Photo credit: www. edexlive.com God gave me another grace in the sacristy after Mass one morning. Having been raised in Sacred Heart Parish in Skopje, Mother Teresa installed a kitschy print of the Sacred Heart above the vesting table to remind her priests of Christ’s divine and human heart. Mother Teresa usually wheeled herself into the sacristy after Mass to thank the priest and ask about his day. She sat there that morning, looking at me, and the kitschy print of the Sacred Heart above her head looked at me too. The picture of Jesus that I had seen thousands of times without giving it a second thought came alive for me that morning, and I knew that I had a Savior. Being close to a saint—especially an extraordinary saint—opens one’s mind and heart to the invisible realities in which that saint holds daily converse. To be close to a living saint is wonderful, but to be close to a “dead” saint is good too, which explains the Church’s veneration of relics. A relic of Mother Teresa (my breviary which she signed with “God Bless You, M [aria]. Teresa, MC”) was kissed by a dying friend, and a week later Stanford Medical Center could find no trace of the intestinal cancer that had spread throughout her body.
I am not in the deafening city of Calcutta today but in the quiet fields of West Cork, where I have only two weeks left of my three-month sabbatical. The Archbishop kindly afforded me ninety days away from my bustling parish to write two books, both of which I have finished (at least the first drafts). One is the history of Star of the Sea parish, at one point the westernmost Catholic Church on the American Continent, and so the book is entitled Star of the West. The other book is a high-level look at 18 Marian apparitions entitled Mother of the Light. I had to distance myself from the parish to gain the perspective needed to write a full and balanced history of that parish, from 1776 to 2026 (in time for the Church’s 250th anniversary in San Francisco next year). I had to distance myself from my Marian shrine in San Francisco to write a thoughtful summary of all the apparitions of Our Lady throughout history. To more fully understand the world, one must get away from and above the world at times. History, literature (especially poetry), philosophy and theology, art and music—all of these “big picture” disciplines that education so painfully lacks these days—are vital to a meaningful life.
Unfortunately, the big picture and creation’s multiple dimensions have been reduced to a tiny flat screen much of the time. Last week I went to England, both to confer with an author and to visit a former parishioner at the Birmingham Oratory. The author had written a book like mine, and the parishioner wanted me to see Cardinal Newman's vast library before he is named the thirty-eighth doctor of the Church. To get through London and Birmingham, I felt it necessary to bring my little screen. It’s GPS directed me through complicated city streets and twisting English byways, for which I am grateful. At the same time, my eyes were torn between beholding the green countryside of “Mary’s Dowry” (the fields and copses around Walsingham are particularly lovely) and fixating on the tiny screen. My cellphone reduced the glories of England to a flat and colorless series of lines and numbers (the M25, the A1065, and the B1355, for example). It was a necessary evil, I suppose, to get from London to Nottingham, but how dismal merry England appeared on my little screen. Here in Ireland my eyes were glued to my little screen for the first three weeks as I found my way around Cork City and the farmlands further west. What a sense of relief when I knew the roads well enough to put my phone aside and look out the window for myself!
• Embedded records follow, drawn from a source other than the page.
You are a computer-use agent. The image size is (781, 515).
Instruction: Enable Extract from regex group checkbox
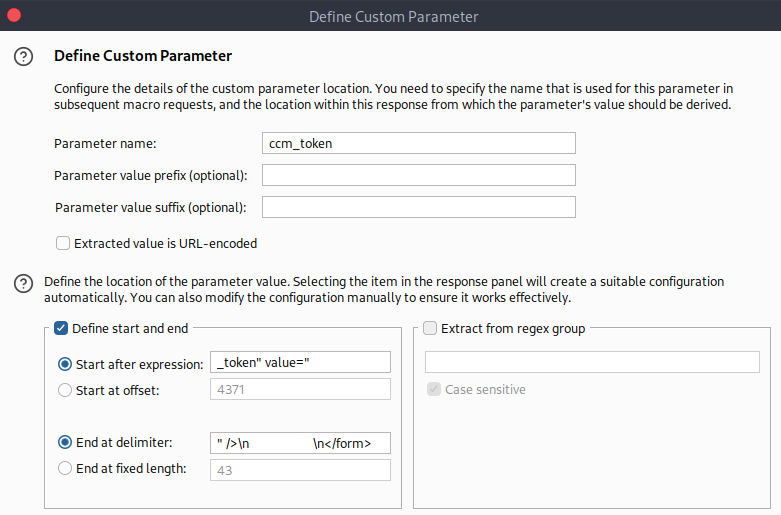[x=430, y=328]
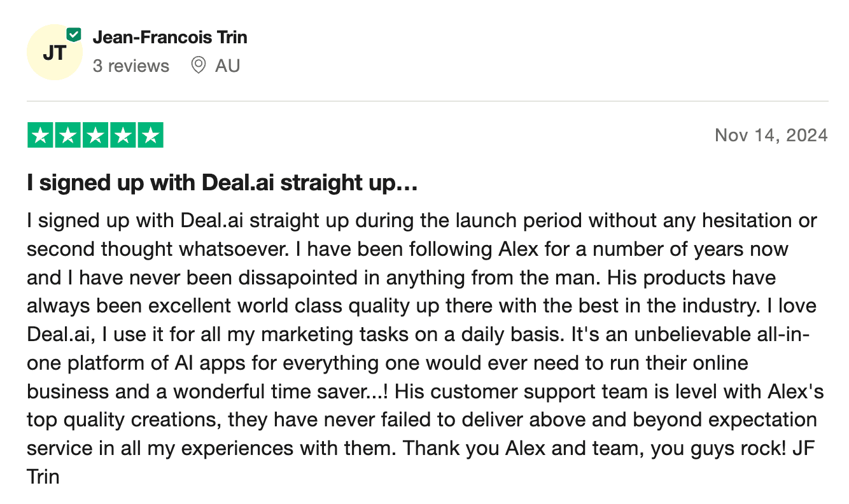Viewport: 849px width, 504px height.
Task: Click the JT avatar circle
Action: click(x=54, y=53)
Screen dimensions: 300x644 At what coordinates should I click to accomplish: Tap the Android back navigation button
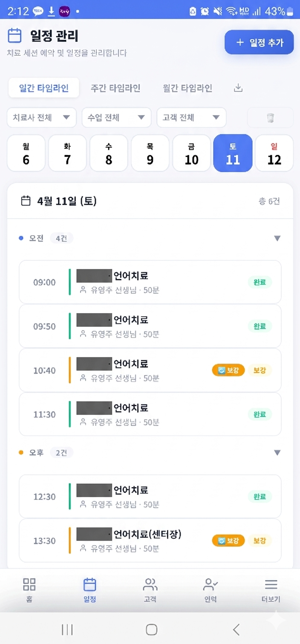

I brought my pretty red bike to Ireland, and I ride it every day past well-kept farms and seaside villages. Because the roads here are narrow, twisting, and enclosed by tall hedgerows, I installed a little mirror at the bottom of my right handlebar. But I found myself glancing down a bit too often at that little picture. It’s tempting to fixate on the screens “for safety” and for a sense of control. They are helpful, to be sure, but how much better to look around us, to see and think freely, to behold the vast horizons God spreads before us.
Mother Teresa left her Albanian village in 1928 for Dublin, to become a Loretto Sister. “Put your hand in Our Lady’s hand,” her mother told her as she got on the train. “Don’t look back, because if you look back you will go back.” Young Agnes (who would take the name “Teresa”) did not look back. She looked forward, even to the vast horizons of the Indian subcontinent, to which she had been assigned. She found a brilliance in Calcutta's darkness, and from that city she taught the entire world to look up, not down. Look down at your little screen only as much as is absolutely necessary, but look up into the sky, to the sun and the clouds and the stars, as much as you can.